In wild-type mice, T-cell receptor (TCR) γδ(+) cells differentiate along a CD4 CD8 double-negative (DN) pathway whereas TCRαβ(+) cells differentiate along the double-positive (DP) pathway. In the human postnatal thymus (PNT), DN, DP and single-positive (SP) TCRγδ(+) populations are present. Here, the precursor-progeny relationship of the various PNT TCRγδ(+) populations was studied and the role of the DP TCRγδ(+) population during T-cell differentiation was elucidated. We demonstrate that human TCRγδ(+) cells differentiate along two pathways downstream from an immature CD1(+) DN TCRγδ(+) precursor: a Notch-independent DN pathway generating mature DN and CD8αα SP TCRγδ(+) cells, and a Notch-dependent, highly proliferative DP pathway generating immature CD4 SP and subsequently DP TCRγδ(+) populations.
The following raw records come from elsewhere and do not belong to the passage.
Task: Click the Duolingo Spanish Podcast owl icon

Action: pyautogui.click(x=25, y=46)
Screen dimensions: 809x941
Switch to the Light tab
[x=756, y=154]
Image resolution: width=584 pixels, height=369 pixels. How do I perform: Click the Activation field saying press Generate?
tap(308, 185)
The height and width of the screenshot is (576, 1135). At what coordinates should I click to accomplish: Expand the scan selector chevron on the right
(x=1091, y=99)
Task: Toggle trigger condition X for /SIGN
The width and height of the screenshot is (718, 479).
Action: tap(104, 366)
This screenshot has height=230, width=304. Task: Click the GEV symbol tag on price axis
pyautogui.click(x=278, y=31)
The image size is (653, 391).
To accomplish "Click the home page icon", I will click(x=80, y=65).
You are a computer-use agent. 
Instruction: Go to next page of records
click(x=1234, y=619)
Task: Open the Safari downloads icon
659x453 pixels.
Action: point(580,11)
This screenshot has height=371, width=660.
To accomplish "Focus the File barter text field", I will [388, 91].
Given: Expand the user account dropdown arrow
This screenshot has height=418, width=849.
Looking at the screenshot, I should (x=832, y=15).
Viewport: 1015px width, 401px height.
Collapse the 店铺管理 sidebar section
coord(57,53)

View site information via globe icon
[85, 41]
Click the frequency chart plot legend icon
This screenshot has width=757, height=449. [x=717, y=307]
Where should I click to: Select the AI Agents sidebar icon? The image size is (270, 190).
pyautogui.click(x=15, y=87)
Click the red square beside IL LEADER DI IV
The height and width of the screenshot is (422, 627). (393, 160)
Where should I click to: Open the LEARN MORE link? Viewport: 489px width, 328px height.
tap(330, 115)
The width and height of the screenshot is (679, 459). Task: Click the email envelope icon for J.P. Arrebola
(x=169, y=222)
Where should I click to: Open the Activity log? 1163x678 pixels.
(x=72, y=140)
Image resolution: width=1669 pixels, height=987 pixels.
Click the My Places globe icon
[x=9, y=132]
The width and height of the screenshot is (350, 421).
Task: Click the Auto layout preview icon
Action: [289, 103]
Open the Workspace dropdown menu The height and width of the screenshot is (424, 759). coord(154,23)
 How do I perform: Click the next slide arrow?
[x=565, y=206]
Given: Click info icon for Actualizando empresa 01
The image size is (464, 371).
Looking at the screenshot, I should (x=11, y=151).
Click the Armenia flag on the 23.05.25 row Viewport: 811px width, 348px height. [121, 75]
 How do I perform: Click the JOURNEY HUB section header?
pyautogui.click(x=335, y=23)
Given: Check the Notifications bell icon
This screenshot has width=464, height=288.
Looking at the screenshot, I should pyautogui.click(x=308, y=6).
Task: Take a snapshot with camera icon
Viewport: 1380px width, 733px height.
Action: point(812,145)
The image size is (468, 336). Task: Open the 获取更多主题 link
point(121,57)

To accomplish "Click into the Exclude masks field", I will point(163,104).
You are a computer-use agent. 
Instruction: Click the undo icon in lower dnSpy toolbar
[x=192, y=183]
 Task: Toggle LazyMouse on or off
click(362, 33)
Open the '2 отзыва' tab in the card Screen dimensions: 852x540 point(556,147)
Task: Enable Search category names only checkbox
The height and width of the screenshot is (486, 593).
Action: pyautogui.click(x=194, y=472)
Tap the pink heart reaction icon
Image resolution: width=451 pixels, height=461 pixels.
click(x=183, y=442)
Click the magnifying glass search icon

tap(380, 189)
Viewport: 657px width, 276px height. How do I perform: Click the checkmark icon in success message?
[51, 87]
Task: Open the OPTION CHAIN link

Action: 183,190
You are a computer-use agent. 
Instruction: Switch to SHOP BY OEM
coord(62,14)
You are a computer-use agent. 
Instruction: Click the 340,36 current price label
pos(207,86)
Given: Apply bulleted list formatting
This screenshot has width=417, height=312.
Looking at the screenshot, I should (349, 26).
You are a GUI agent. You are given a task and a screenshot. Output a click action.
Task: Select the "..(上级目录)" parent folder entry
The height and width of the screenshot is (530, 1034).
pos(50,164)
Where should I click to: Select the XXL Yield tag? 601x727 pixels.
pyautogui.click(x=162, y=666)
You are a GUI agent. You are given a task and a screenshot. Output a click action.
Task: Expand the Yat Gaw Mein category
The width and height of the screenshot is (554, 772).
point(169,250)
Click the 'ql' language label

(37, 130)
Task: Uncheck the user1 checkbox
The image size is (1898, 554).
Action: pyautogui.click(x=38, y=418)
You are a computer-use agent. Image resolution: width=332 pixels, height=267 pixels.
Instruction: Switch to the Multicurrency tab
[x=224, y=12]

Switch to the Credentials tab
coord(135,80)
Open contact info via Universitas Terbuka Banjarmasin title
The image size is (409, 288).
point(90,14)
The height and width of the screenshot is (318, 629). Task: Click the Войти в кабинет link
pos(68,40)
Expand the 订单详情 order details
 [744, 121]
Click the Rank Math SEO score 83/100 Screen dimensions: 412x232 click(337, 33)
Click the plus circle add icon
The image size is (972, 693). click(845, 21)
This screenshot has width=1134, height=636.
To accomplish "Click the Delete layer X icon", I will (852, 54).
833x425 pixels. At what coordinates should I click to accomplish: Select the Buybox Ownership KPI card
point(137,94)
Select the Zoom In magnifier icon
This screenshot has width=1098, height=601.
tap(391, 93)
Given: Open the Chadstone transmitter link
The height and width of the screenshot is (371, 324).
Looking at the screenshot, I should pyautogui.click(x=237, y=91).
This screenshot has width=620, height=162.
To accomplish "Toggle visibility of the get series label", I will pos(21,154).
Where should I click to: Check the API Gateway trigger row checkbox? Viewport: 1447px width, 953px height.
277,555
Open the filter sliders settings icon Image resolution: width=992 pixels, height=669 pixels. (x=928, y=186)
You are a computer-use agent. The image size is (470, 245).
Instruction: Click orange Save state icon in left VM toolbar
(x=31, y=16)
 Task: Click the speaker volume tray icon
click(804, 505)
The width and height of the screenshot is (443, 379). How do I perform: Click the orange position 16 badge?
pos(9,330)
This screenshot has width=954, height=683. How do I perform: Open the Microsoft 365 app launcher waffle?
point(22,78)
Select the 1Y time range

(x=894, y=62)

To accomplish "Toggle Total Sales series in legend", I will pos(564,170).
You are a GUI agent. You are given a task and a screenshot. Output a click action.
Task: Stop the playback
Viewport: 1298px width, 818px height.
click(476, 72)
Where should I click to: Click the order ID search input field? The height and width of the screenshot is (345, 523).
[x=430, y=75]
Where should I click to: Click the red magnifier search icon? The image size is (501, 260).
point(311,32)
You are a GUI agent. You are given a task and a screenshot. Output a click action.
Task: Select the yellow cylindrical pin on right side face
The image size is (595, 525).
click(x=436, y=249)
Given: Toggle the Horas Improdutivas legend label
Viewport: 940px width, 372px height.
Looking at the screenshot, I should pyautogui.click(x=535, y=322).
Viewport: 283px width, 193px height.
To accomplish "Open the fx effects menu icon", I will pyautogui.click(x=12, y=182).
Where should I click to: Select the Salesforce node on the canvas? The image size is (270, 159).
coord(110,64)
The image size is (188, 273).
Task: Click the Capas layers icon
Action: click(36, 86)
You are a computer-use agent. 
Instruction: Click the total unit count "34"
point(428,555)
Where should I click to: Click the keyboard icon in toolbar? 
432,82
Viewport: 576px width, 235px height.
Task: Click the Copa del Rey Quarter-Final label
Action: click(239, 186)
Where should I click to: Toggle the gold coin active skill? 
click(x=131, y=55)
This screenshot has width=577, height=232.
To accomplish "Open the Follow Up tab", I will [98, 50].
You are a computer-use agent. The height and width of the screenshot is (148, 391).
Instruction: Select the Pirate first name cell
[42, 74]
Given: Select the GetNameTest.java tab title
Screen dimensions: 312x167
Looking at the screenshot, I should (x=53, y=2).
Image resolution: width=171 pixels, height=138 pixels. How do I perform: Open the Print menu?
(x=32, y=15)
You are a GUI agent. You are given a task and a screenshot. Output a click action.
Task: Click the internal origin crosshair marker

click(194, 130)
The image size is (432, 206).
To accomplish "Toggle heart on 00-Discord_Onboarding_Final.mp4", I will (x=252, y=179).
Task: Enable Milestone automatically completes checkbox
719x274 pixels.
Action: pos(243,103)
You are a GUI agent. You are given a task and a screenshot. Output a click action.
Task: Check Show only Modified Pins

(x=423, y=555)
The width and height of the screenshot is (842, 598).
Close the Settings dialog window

DP TCRγδ(+) cells are actively rearranging the TCRα locus, and differentiate to TCR(-) DP cells, to CD8αβ SP TCRγδ(+) cells and to TCRαβ(+) cells. Finally, we show that the γδ subset of T-cell acute lymphoblastic leukemias (T-ALL) consists mainly of CD4 SP or DP phenotypes carrying significantly more activating Notch mutations than DN T-ALL. The latter suggests that activating Notch mutations in TCRγδ(+) thymocytes induce proliferation and differentiation along the DP pathway in vivo.